## ESMA and the department
- Organigramme
- What we do: examples of analysis
- What we do: Medallion architecture
- What we do: statistics

## Organigramme

## Analysis examples:
Collaborate with other departments on the data part of reports such as the Trends, Risks and Vulnerabilities (TRV):
https://www.esma.europa.eu/document/trends-risks-and-vulnerabilities-trv-report-no-2-2024

Which contains regular charts and ad-hoc analysis such as the gas derivatives:
https://www.esma.europa.eu/document/trv-article-eu-natural-gas-derivatives-markets-risks-and-trends

## Medallion architecture:
- https://www.databricks.com/glossary/medallion-architecture

# Statistics
- Example from the ECB data portal: https://data.ecb.europa.eu/data/datasets/BSI/BSI.M.U2.Y.U.A20T.A.I.U2.2250.Z01.A

**Note:** The outlier methods we will develop would fit around the two/three topics above: as alerts when producing statistics and (if time allows it) to explore the most granular golden tables to produce articles or reports.

# Intro to Databricks
- Scheduled tasks
- Pyspark and big data
- Outlier method example

## Scheduled tasks: 
Regular tasks such as maintaining the medallion architecture and the computation of statistics can (if the data behaves decently) be automated.

We need to keep that in mind for the outlier methods: so that they can be used manually (I want to explore this granular dataset) but also scheduled (after computing X, I run this and get alerts).

## Pyspark
Prefered method to work (as opposed to pandas dataframes, for example).
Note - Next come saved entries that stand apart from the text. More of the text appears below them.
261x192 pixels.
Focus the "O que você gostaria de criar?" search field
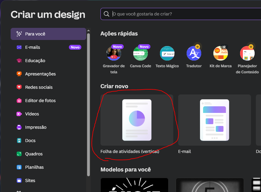182,14
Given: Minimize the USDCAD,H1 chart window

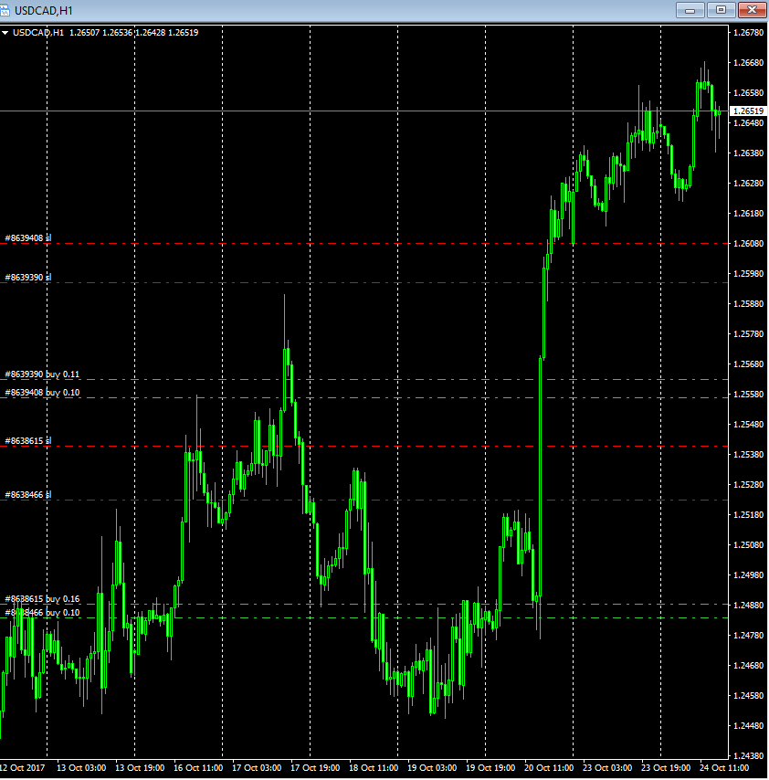Looking at the screenshot, I should click(690, 10).
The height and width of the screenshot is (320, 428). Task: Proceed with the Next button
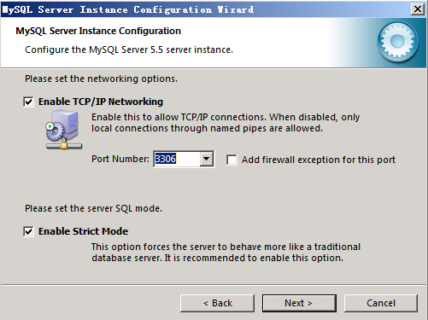(299, 303)
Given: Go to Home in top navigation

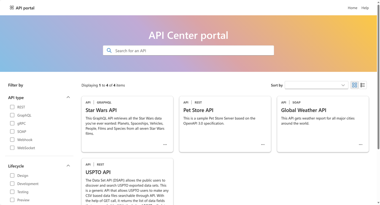Looking at the screenshot, I should click(x=352, y=8).
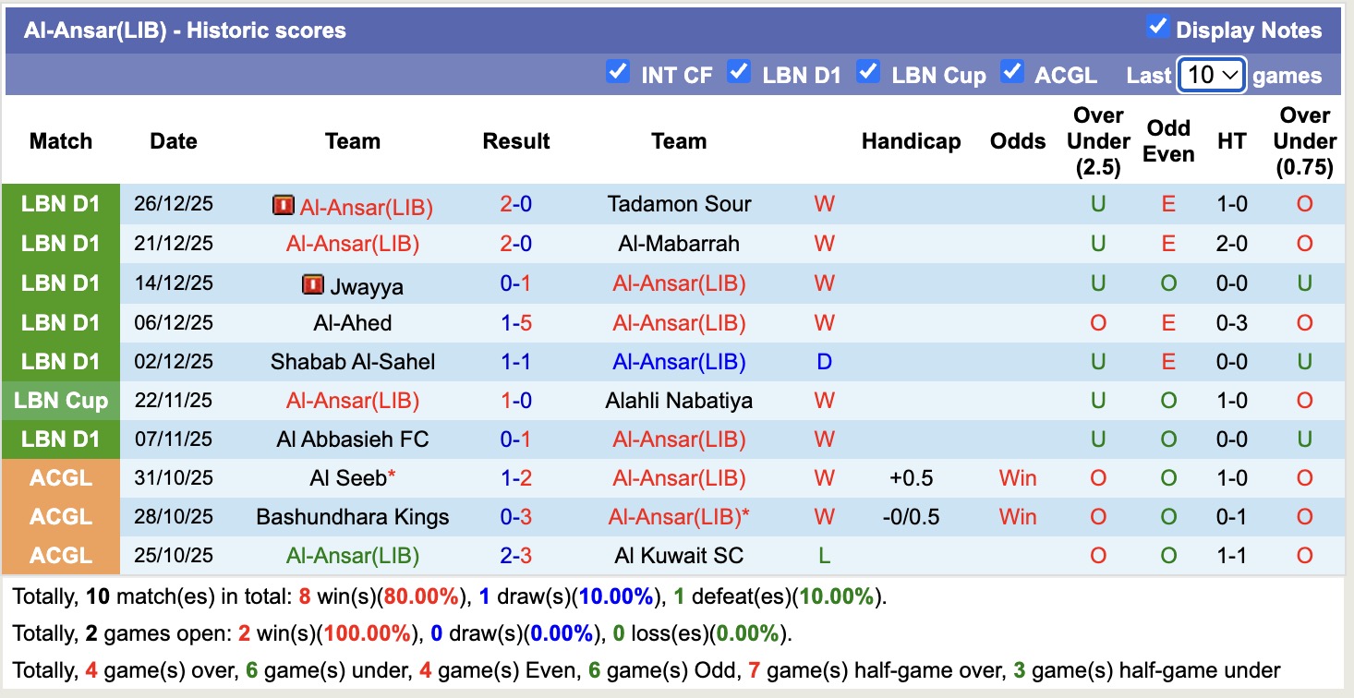Click the ACGL competition label
Image resolution: width=1354 pixels, height=698 pixels.
60,477
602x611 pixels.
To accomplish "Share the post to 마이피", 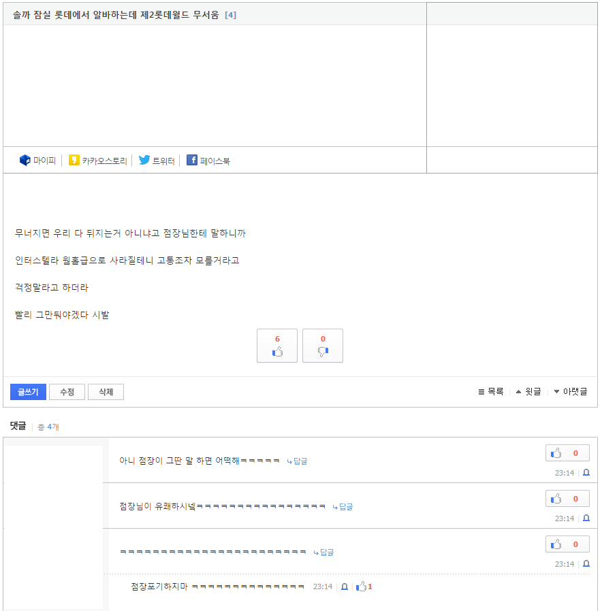I will coord(37,161).

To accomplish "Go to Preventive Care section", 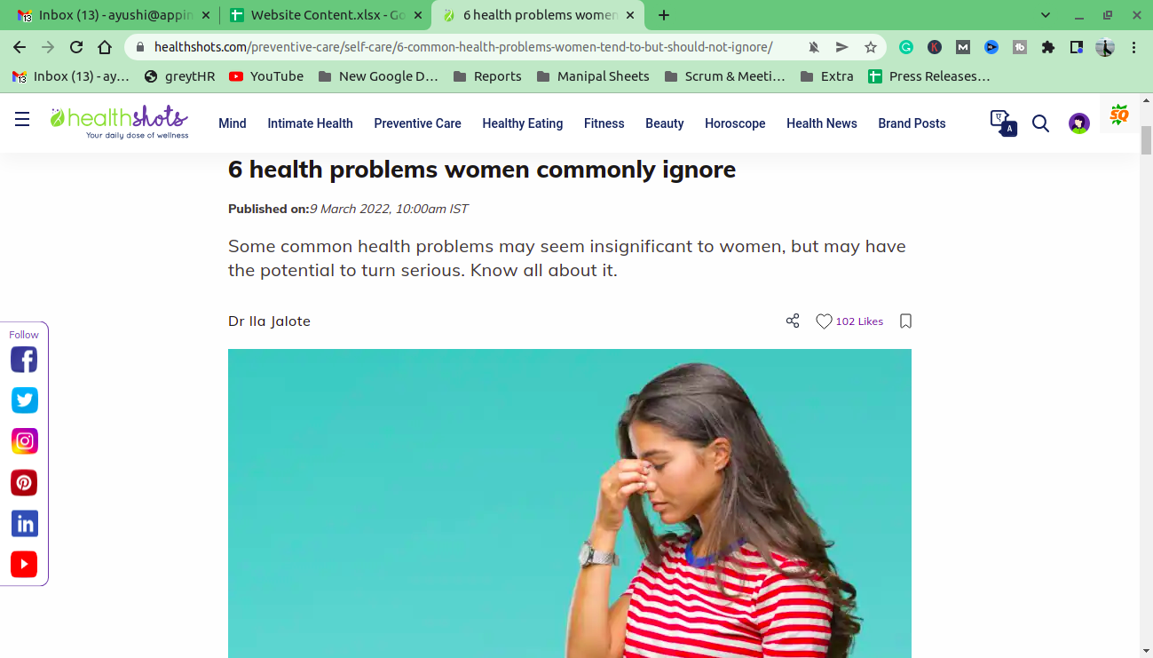I will tap(417, 123).
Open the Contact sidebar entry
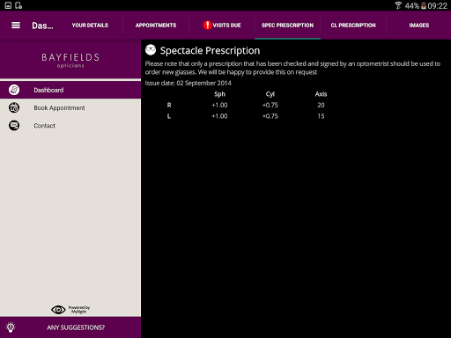Image resolution: width=451 pixels, height=338 pixels. point(70,126)
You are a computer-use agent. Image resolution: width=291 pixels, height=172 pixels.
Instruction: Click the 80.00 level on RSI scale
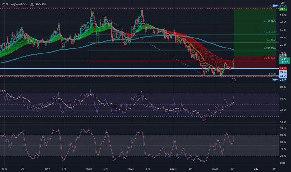pos(283,87)
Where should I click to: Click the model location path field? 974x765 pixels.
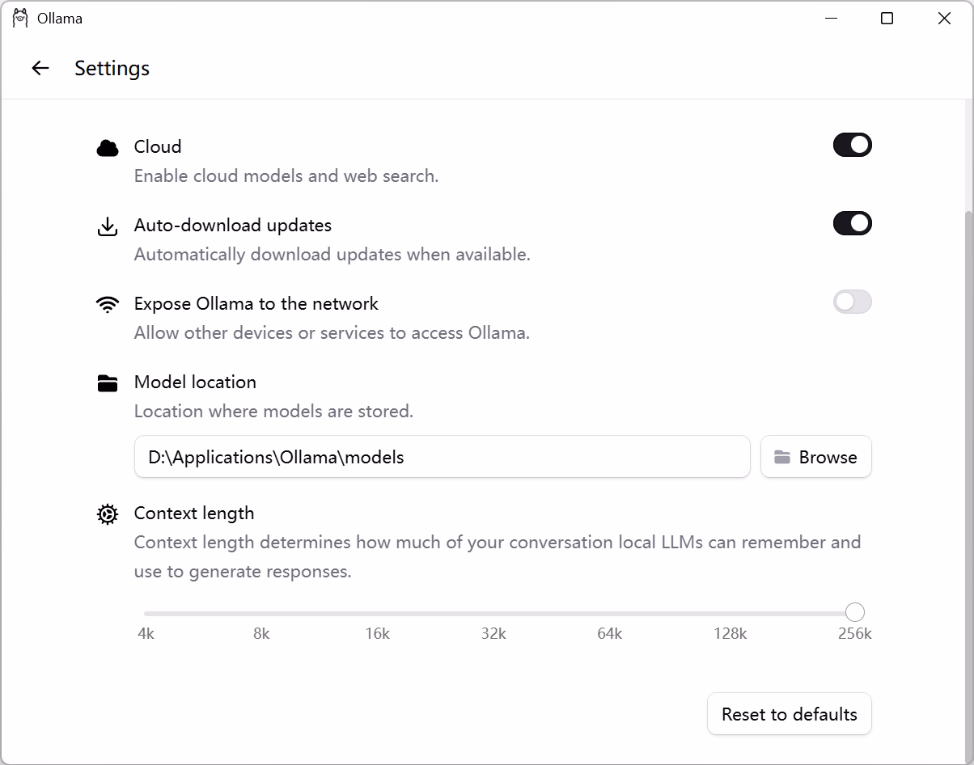442,457
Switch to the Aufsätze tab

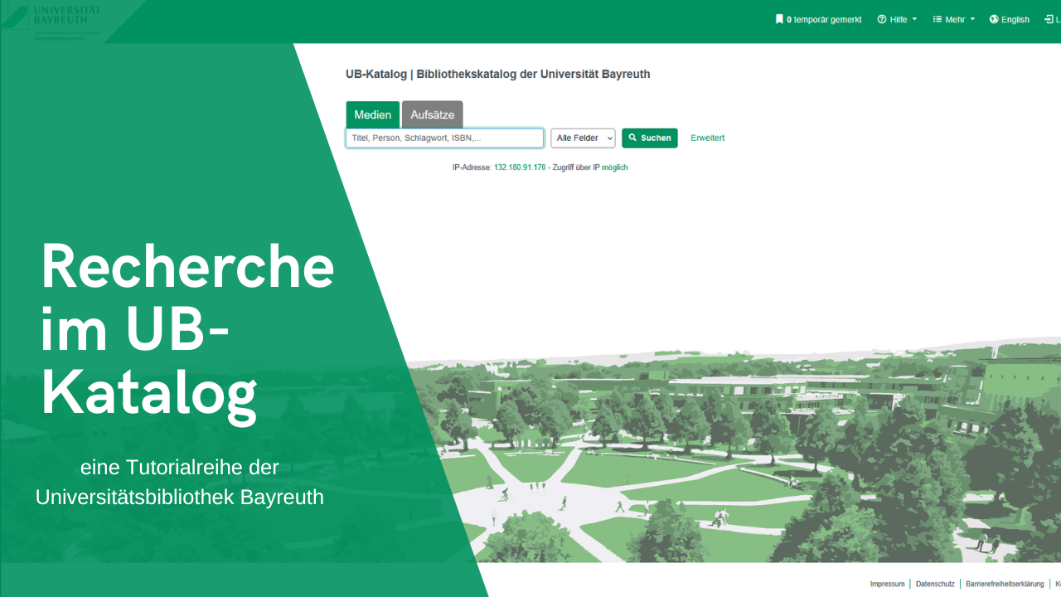pos(433,114)
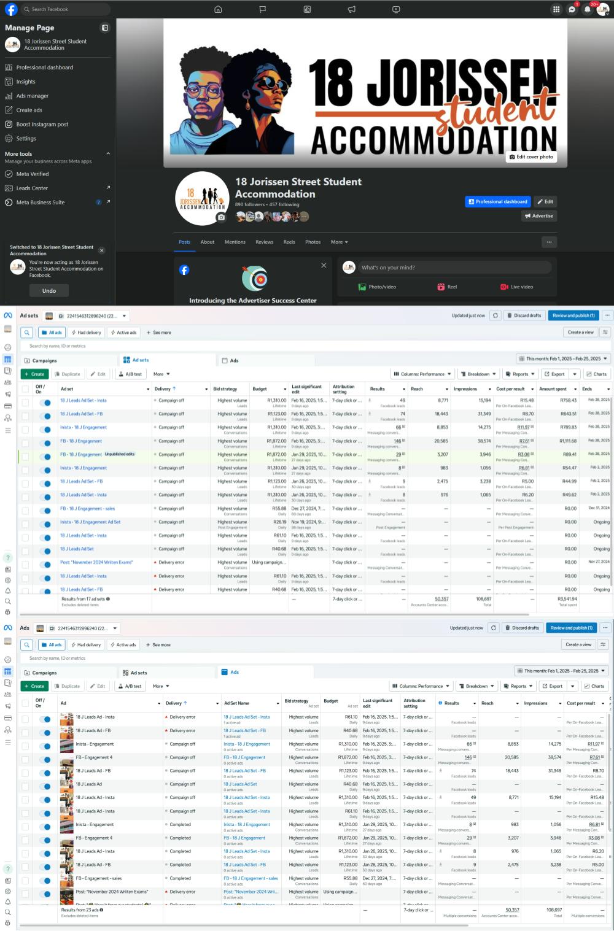Toggle the Insta - 18 J Engagement ad set switch
614x931 pixels.
[x=45, y=428]
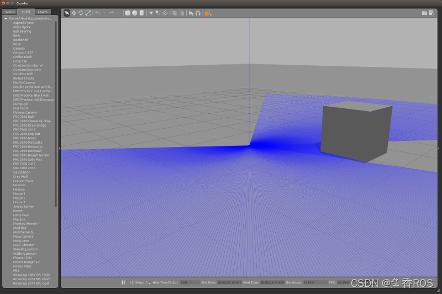Choose the Hokuyo model in the list

point(19,190)
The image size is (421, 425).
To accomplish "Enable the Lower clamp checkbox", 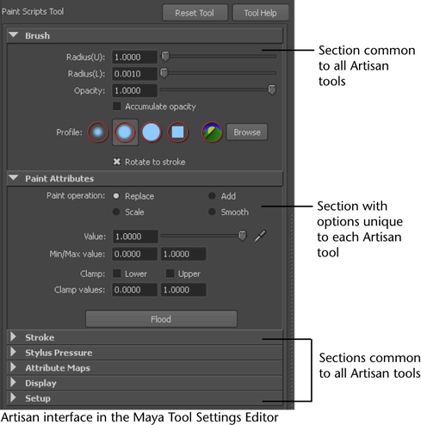I will pos(117,274).
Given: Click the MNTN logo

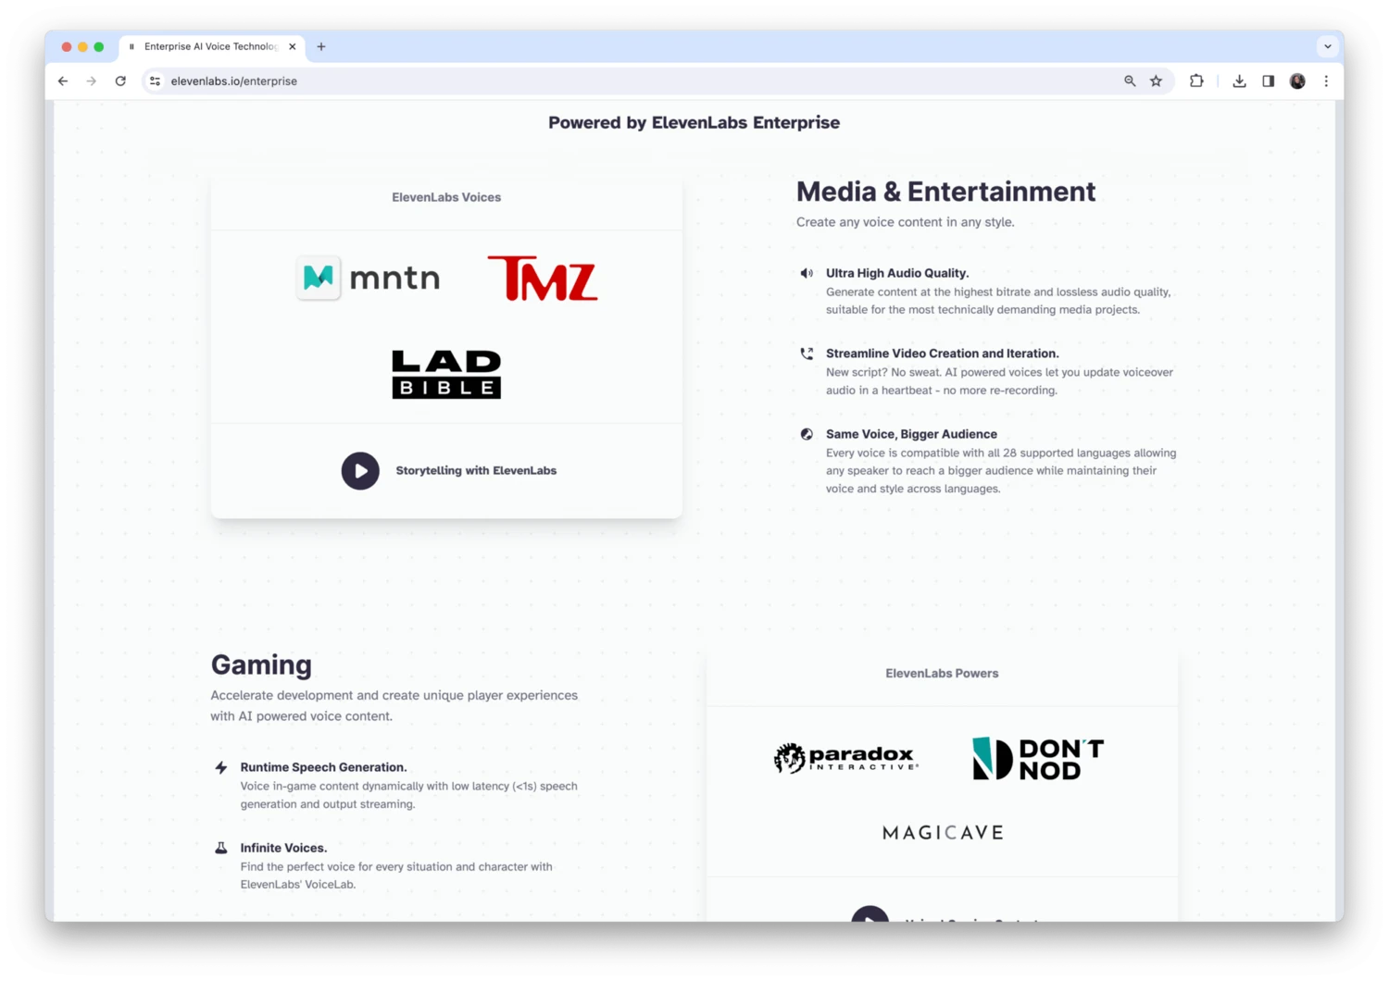Looking at the screenshot, I should pos(369,278).
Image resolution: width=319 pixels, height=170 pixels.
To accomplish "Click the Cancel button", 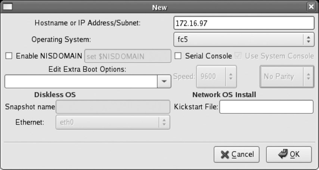I will 236,154.
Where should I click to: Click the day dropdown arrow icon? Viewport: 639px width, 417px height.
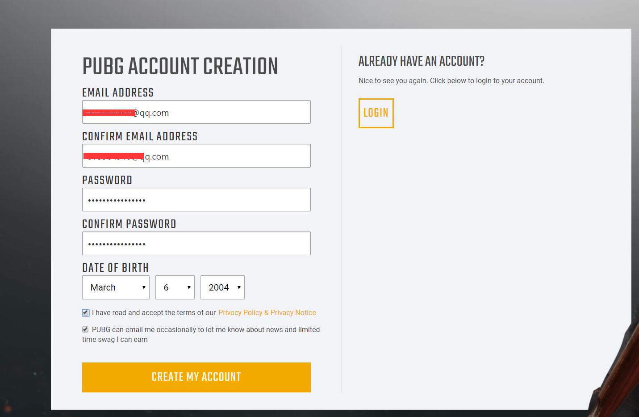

Several reasons:
- Paralellization: Makes use of big data features such as having several clusters per worker. 
- Memory use: does not store all the data in a single 'computer' within the cluster.
- Lazy evaluation: Actions are only triggered when necessary. 

Documentation: 
  - https://spark.apache.org/docs/latest/api/python/index.html
  - https://medium.com/@john_tringham/spark-concepts-simplified-lazy-evaluation-d398891e0568


In [None]:
# some examples
import pandas as pd
import numpy as np

# pyspark already loaded when opening a notebook, but these are the useful functions we'll use most of the time
import pyspark.sql.functions as f

# first let's make a fake pandas dataframe and turn it into spark

# Define the number of rows
num_rows = 100000

# Generate random years
years = np.random.choice(range(1900, 2026), num_rows)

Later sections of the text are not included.